A series of winter storm events across the US, starting on 12 February, have led to widespread catastrophic freeze impacts, particularly in the State of Texas, causing significant-duration power outages.

The storms impacted more than 70% of the continental United States with freezing temperatures, snow, and ice. Given the significant number of expected claims and average claims severity values, industry insured losses appear likely to exceed $10 billion. 

However, there are several factors that could still potentially drive the loss well in excess of that figure – among these could be a higher than expected rate of claims among those risks affected by prolonged power outage, whether utility service interruption coverages pay out, larger than expected impacts from demand surge, government intervention, and whether claims from mold damage start to emerge as a significant source of loss. 

The freezing temperatures - many of them records - and winter precipitation hit Texas and the southern US on 13 February and lasted there through 18 February.

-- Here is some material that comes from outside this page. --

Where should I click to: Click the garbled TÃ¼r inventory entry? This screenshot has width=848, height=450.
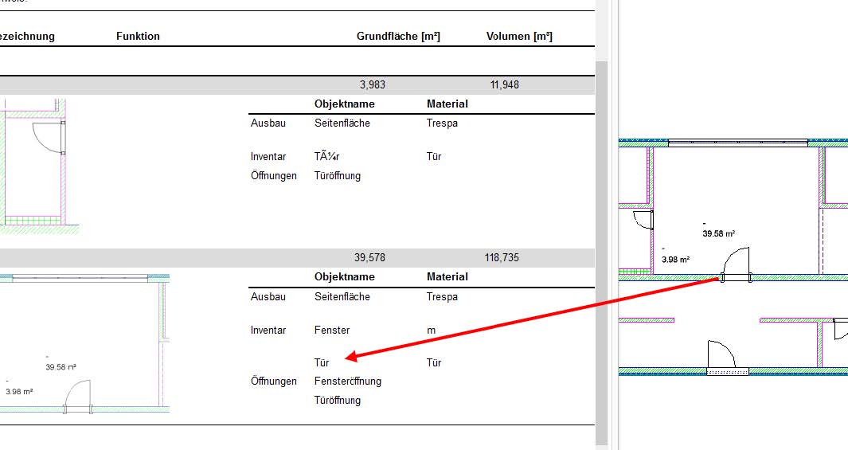[327, 157]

This event marks the longest continuous freeze on record for most locations. 

These freezing temperatures, coupled with the unusually high demand for heat, was enough to cripple the state’s power grid and plunge wide swaths of the State of Texas into cold and darkness. 

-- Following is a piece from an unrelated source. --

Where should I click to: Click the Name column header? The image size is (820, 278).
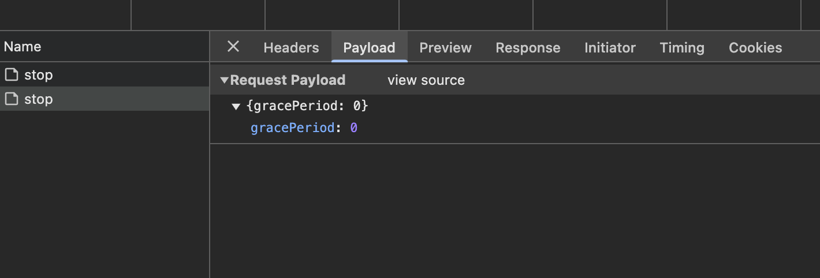click(x=23, y=47)
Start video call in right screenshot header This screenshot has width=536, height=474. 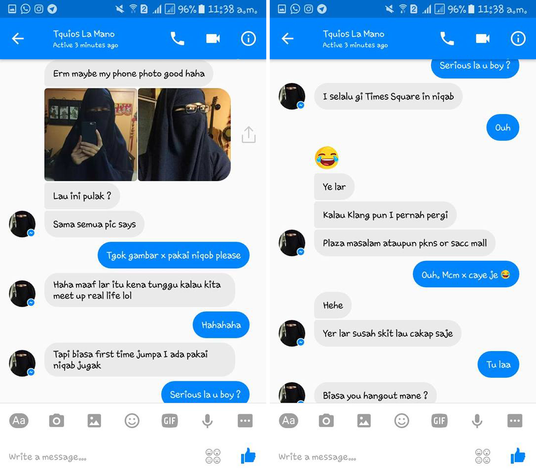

Close to 12 million residential properties and more than 800,000 commercial/industrial risks were in the areas of Texas impacted by this event. Based on information from the Insurance Council of Texas, data from other Verisk units, and commentary from the insurance industry, it appears likely that the number of claims from this event may significantly surpass those from 2017 Hurricane Harvey. 

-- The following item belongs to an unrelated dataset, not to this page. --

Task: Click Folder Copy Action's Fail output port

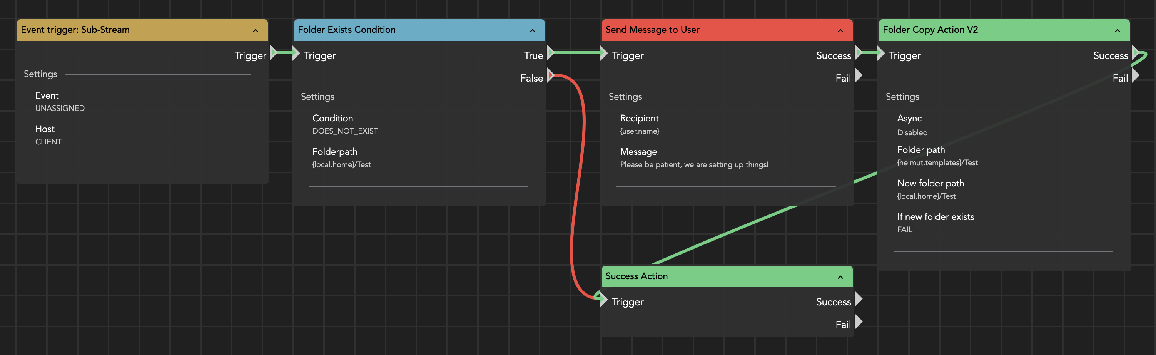Action: click(x=1135, y=75)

For commercial risks, freeze-dominant historical events have resulted in average claims upward of $30,000. Reports suggest that many industries within the manufacturing and energy sectors in Texas were disrupted due to rolling power cuts, which could ultimately result in large claims.

While physical damage resulting from frozen pipes is covered under typical residential and commercial property insurance contracts, business insurance claims may also include an optional utility service interruption coverage as an endorsement. This endorsement typically covers lost business income due to loss of utility services, including loss of use, content spoilage, and others.

This coverage is generally triggered beyond a specific time frame (typically 24, 48, or 72 hours). With wide swaths of Texas and adjacent states lacking power and/or water for several days, service interruption losses for commercial/industrial risks are expected to accumulate. There is some gray area in the coverage, however, as the coverage only pays out if the property damage in question is a result of damage to a covered utility property by the same peril; it remains unclear at this time whether the service interruption losses to commercial/industrial risks were a result of damage to a covered utility by the same peril.

Subrogation remains a possibility with respect to this aspect of the loss. Significant uncertainty exists in the magnitude of insured losses to commercial/industrial lines depending on the trigger time frame for business interruption payouts as well as the take-up of the utility service interruption endorsement.